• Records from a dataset
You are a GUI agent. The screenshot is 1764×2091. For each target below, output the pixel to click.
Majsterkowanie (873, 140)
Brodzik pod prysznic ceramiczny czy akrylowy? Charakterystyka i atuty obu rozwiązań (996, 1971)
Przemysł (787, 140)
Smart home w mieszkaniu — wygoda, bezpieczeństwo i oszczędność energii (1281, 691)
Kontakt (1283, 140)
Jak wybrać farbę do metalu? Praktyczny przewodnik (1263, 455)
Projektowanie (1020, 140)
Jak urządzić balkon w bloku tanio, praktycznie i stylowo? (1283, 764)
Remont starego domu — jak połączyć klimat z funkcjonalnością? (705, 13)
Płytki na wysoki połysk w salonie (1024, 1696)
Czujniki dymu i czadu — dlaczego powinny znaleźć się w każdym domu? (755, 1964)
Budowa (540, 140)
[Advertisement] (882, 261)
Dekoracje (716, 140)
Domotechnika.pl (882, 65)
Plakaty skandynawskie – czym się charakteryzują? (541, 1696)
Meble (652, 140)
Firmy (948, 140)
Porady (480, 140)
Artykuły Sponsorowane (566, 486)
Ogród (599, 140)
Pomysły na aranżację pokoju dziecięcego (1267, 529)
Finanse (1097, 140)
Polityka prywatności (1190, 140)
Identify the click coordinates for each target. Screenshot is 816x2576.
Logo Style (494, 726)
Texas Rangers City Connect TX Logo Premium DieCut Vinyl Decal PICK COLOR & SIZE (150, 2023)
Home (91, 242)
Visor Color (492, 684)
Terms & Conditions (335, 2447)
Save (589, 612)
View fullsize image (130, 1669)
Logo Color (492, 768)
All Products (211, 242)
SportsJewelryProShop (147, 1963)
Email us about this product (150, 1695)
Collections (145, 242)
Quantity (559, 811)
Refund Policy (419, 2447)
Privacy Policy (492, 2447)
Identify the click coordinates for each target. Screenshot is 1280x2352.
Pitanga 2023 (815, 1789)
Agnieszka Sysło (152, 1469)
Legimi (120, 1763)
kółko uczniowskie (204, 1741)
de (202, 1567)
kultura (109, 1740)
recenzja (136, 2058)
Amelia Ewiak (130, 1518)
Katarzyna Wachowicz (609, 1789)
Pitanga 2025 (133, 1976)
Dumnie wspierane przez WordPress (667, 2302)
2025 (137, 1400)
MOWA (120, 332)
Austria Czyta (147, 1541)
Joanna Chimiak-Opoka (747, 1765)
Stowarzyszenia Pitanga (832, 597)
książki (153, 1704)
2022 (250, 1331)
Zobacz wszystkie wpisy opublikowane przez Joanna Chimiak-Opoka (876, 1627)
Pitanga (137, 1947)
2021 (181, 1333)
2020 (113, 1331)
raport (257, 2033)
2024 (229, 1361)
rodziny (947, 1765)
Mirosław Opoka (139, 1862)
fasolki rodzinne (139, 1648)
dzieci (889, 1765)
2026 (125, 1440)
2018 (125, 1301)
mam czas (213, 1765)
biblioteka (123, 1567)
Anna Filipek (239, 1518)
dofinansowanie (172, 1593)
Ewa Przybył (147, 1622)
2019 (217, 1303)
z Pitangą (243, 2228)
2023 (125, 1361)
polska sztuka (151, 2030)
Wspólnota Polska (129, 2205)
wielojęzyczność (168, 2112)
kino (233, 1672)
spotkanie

• Your task
Output the lines of the records above exactly as they appear, from the line containing "Czujniki dymu i" through the line containing "Zobacz wszystkie wpisy".

• Solution for this task
Czujniki dymu i czadu — dlaczego powinny znaleźć się w każdym domu? (755, 1964)
Budowa (540, 140)
[Advertisement] (882, 261)
Dekoracje (716, 140)
Domotechnika.pl (882, 65)
Plakaty skandynawskie – czym się charakteryzują? (541, 1696)
Meble (652, 140)
Firmy (948, 140)
Porady (480, 140)
Artykuły Sponsorowane (566, 486)
Ogród (599, 140)
Pomysły na aranżację pokoju dziecięcego (1267, 529)
Finanse (1097, 140)
Polityka prywatności (1190, 140)
Identify the click coordinates for each target. Screenshot is 816x2576.
Logo Style (494, 726)
Texas Rangers City Connect TX Logo Premium DieCut Vinyl Decal PICK COLOR & SIZE (150, 2023)
Home (91, 242)
Visor Color (492, 684)
Terms & Conditions (335, 2447)
Save (589, 612)
View fullsize image (130, 1669)
Logo Color (492, 768)
All Products (211, 242)
SportsJewelryProShop (147, 1963)
Email us about this product (150, 1695)
Collections (145, 242)
Quantity (559, 811)
Refund Policy (419, 2447)
Privacy Policy (492, 2447)
Identify the click coordinates for each target. Screenshot is 1280x2352.
Pitanga 2023 (815, 1789)
Agnieszka Sysło (152, 1469)
Legimi (120, 1763)
kółko uczniowskie (204, 1741)
de (202, 1567)
kultura (109, 1740)
recenzja (136, 2058)
Amelia Ewiak (130, 1518)
Katarzyna Wachowicz (609, 1789)
Pitanga 2025 (133, 1976)
Dumnie wspierane przez WordPress (667, 2302)
2025 (137, 1400)
MOWA (120, 332)
Austria Czyta (147, 1541)
Joanna Chimiak-Opoka (747, 1765)
Stowarzyszenia Pitanga (832, 597)
książki (153, 1704)
2022 (250, 1331)
Zobacz wszystkie wpisy opublikowane przez Joanna Chimiak-Opoka (876, 1627)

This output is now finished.